The many storylines sometimes alternate with clear cuts, others converge into one another, or are resumed after pages, cross completely, only partially, not at all, and it isn’t important if something remains unresolved, unclear, vague: after all who are we to understand eveything of the silly complexity that surrounds us? It’s easier to be carried away, stunned by the flow of ideas and by the whirlwind of gags that follow each other relentlessly, while we laugh almost at every page and make our way through references to artists, groups and art movements of the last hundred and a half years, in a system of special guests and flashbacks that intertwines with narration without ever being an end in itself. Art Comic comes out for the same publisher and in the same year of Sabrina but represents its complete opposite. While in Drnaso the characters seem deliberately emotionless, nearly without facial expressions, in Thurber they look caricatural, exaggerated, hilarious and beatifully designed one by one. While Drnaso regulates everything through an obsessive logic, Thurber gives rise to an unbridled explosion of creativity: he is deeply interested in building a narrative but he likes to develop a loose structure, so that his book looks totally different from the usual “graphic novel” people are used to see in bookstores today.

Thurber’s endings are often sudden, almost cut off, and never definitive, as in the tradition of post-modern literature. In the comic book edition of Art Comic, Cupcake figured out – after an encounter with Mr. Colostomy, the talking horse recurring in every Thurber’s comic – how to turn a toilet bowl into gold, finding members of Gelatin art group inside it. When they invite Cupcake to join them, he dives into the toilet, as in Trainspotting via the Atalante by Jean Vigo. Put at the end of Art Comic #5, this was an unexpected ending, even for Thurber, since a lot of narrative threads remained totally unsolved. I spent months wondering (while I was also thinking about something else, of course) if it was really over and so it was a pleasant surprise to discover a never-seen-before sixth chapter of 33 pages, which leads to the conclusion (or almost) of the story. In the book you’ll find even some new “special contents”, i.e. 6 pages in which the characters and Thurber himself reflect on the story we’ve just finished to read. Instead we can’t find in the book the beautiful essay/editorial written by Thurber for the fourth issue of the series on the theme of the mystifying historicization of art. But these are minor details for those who haven’t still read Art Comic and, if you are among them, you’ve to do it as soon as possible. As expected, it is absolutely my best of 2018, without competitors.

▶ [Dataset section]:
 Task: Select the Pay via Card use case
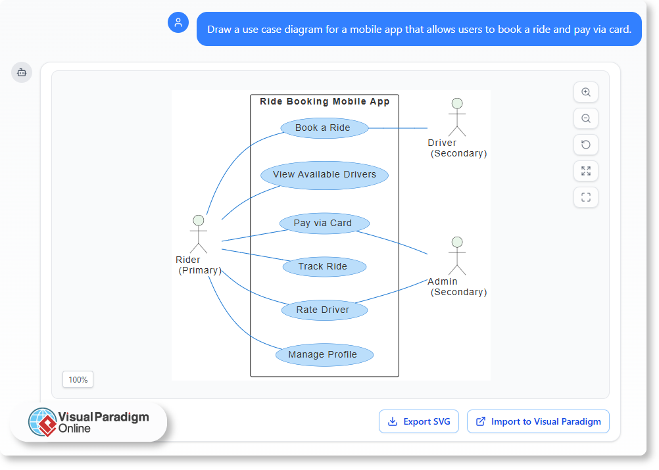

▶ [Stated problem]: In two sentences, how would you sum up the review of Art Comic above?

▶ [Result of the task]: Thurber's Art Comic is a loosely structured, gag-filled book whose storylines alternate, converge or stay unresolved, with caricatural characters and references to artists and art movements, making it the complete opposite of Sabrina, which came out from the same publisher in the same year. The book edition adds a never-seen-before 33-page sixth chapter that brings the story to a conclusion (or almost) and six pages of reflections on the story, leaves out Thurber's essay from the fourth issue, and is the reviewer's best of 2018.